» **Your objective**
Scan the records below for the string "Enable" and return every line where it appears.

» **Supplied information**
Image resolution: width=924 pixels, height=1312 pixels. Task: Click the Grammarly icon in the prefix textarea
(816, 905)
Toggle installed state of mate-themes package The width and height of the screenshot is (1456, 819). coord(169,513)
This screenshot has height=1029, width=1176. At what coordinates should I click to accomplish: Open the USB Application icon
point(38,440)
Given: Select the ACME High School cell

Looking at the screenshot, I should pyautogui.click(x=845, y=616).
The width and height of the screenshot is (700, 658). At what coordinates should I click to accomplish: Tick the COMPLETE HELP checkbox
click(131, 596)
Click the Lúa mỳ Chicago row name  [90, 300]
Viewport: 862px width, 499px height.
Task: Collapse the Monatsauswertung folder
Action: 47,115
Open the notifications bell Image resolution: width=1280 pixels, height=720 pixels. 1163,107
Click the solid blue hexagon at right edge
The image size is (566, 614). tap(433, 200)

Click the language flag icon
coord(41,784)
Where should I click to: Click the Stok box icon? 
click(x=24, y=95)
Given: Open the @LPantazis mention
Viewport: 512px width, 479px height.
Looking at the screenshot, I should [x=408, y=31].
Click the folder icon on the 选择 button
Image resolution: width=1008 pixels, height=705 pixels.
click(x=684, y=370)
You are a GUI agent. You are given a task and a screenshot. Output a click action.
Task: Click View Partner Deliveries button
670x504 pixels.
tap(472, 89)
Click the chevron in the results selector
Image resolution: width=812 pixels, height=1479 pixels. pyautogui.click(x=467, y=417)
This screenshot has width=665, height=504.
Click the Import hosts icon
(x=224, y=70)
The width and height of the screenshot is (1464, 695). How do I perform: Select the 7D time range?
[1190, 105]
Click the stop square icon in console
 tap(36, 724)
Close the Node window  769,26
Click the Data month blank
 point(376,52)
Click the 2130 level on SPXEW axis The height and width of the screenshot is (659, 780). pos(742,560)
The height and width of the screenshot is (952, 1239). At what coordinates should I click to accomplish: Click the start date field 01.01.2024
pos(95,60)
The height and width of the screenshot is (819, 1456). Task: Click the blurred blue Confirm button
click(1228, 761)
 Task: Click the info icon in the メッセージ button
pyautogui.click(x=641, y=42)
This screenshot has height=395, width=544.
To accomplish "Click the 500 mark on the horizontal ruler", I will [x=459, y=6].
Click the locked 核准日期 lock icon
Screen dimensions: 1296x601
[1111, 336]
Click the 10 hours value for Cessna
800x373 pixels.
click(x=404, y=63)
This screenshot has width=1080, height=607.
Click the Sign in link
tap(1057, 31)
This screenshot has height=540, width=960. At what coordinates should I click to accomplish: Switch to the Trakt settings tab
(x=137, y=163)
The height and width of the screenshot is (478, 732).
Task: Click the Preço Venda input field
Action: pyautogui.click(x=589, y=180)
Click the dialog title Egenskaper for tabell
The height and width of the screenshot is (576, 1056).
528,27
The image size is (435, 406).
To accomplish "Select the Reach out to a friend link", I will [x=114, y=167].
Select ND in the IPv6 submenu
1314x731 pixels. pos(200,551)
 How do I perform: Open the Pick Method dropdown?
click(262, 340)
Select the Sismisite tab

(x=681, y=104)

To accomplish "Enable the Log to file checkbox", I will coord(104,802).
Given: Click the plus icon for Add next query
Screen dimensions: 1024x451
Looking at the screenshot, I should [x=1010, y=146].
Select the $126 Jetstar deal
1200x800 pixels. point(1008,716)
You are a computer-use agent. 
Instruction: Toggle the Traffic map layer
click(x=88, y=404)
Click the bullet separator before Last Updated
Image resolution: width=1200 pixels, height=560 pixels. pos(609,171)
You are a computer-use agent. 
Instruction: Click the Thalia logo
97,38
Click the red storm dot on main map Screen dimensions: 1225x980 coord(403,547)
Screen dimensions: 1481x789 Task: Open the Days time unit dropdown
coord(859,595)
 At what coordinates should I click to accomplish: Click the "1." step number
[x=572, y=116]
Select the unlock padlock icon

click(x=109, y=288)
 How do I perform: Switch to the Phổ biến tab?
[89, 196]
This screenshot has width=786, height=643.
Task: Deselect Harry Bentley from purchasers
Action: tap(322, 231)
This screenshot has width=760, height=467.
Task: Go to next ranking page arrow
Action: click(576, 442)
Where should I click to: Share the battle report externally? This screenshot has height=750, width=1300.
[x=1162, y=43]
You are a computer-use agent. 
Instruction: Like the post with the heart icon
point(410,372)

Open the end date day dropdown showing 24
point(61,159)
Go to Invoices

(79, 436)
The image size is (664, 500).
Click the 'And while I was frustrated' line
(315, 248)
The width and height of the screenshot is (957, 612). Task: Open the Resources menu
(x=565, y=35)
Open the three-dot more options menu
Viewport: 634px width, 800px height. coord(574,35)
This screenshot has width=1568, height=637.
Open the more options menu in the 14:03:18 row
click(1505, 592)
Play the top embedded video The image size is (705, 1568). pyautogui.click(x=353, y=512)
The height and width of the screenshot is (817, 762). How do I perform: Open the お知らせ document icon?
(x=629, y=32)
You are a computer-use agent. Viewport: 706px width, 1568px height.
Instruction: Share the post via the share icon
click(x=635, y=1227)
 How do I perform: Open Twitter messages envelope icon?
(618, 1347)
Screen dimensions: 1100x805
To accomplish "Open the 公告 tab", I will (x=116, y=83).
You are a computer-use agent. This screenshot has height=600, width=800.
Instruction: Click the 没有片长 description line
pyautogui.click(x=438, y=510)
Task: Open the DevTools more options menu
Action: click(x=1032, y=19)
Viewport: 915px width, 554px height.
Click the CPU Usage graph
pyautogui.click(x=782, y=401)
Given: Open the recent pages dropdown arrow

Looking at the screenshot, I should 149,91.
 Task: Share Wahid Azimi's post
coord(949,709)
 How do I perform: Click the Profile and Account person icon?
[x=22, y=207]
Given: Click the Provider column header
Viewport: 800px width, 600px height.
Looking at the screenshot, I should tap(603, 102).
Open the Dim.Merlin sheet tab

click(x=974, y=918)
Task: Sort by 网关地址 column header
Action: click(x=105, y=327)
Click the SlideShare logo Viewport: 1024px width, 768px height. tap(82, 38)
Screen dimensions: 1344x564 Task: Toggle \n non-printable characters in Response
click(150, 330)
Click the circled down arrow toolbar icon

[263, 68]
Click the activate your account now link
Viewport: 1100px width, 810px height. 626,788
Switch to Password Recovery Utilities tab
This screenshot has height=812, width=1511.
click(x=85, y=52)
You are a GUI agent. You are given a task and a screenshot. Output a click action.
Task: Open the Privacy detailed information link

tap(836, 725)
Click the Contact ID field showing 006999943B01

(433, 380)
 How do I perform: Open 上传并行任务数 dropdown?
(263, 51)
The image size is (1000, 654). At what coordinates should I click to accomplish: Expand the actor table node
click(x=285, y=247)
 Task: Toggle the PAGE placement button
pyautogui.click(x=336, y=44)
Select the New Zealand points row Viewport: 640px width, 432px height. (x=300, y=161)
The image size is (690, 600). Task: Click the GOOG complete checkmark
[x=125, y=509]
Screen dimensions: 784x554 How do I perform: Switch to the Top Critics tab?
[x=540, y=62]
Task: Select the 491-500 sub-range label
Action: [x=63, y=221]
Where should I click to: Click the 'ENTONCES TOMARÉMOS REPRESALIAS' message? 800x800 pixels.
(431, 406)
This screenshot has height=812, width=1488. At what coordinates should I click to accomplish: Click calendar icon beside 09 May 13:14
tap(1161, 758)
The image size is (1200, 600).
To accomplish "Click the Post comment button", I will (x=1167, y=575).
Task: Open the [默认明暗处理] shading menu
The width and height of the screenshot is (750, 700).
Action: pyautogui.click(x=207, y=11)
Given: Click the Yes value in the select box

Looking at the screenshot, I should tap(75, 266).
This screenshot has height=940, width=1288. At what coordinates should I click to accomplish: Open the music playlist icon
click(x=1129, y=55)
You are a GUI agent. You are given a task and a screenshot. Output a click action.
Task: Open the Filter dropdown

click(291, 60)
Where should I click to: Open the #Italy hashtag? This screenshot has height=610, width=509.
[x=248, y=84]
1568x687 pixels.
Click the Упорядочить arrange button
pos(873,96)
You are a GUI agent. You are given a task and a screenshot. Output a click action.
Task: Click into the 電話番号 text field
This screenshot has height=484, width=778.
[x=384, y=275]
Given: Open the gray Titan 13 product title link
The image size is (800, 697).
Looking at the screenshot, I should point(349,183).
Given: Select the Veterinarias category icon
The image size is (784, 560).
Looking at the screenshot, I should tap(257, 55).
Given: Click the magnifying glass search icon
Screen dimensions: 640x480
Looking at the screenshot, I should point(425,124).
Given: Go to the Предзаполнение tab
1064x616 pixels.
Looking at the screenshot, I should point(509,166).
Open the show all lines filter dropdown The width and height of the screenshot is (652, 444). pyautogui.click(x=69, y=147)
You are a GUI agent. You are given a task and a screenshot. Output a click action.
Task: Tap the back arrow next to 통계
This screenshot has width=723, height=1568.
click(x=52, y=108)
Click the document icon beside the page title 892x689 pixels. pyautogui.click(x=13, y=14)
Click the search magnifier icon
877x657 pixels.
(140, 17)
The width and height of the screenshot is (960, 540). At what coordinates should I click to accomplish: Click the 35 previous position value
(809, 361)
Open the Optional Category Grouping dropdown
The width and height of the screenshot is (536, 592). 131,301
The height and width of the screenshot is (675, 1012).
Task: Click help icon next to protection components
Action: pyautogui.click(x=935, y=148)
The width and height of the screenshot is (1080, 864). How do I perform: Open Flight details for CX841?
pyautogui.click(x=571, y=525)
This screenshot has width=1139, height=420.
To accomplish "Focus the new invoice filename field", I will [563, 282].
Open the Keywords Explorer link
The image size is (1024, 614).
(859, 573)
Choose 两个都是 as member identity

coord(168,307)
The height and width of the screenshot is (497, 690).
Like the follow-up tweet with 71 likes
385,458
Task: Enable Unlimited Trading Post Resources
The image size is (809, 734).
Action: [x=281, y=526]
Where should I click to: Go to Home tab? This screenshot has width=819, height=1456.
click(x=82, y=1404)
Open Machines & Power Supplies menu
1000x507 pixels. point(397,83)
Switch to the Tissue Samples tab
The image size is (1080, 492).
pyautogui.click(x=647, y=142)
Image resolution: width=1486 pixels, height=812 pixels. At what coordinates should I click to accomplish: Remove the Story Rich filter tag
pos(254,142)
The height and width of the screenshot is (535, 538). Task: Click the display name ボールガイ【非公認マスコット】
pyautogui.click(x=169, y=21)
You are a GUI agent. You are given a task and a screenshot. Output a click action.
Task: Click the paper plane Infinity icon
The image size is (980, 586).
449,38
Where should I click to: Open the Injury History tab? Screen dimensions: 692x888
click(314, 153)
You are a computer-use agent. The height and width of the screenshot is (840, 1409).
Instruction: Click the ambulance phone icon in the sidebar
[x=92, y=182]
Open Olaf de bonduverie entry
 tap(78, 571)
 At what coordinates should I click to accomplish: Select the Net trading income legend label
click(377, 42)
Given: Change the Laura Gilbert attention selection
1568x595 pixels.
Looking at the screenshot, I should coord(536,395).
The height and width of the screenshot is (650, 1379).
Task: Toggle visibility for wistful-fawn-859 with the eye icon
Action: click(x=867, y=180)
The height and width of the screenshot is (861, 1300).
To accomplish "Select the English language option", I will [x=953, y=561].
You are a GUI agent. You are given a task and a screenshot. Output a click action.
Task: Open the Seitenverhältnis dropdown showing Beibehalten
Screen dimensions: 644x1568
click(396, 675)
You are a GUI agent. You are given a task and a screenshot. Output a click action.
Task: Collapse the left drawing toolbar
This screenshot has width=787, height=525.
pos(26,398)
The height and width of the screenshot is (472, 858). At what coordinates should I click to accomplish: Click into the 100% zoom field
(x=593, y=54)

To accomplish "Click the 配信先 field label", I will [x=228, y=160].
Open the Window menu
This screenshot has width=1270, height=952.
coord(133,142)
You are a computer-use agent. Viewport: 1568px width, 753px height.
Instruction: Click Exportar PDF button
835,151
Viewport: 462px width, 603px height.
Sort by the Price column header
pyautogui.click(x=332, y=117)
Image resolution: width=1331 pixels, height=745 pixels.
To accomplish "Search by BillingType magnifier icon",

» **Result of this exercise**
To accomplish "Enable the Log to file checkbox", I will coord(104,802).
Task: Enable Unlimited Trading Post Resources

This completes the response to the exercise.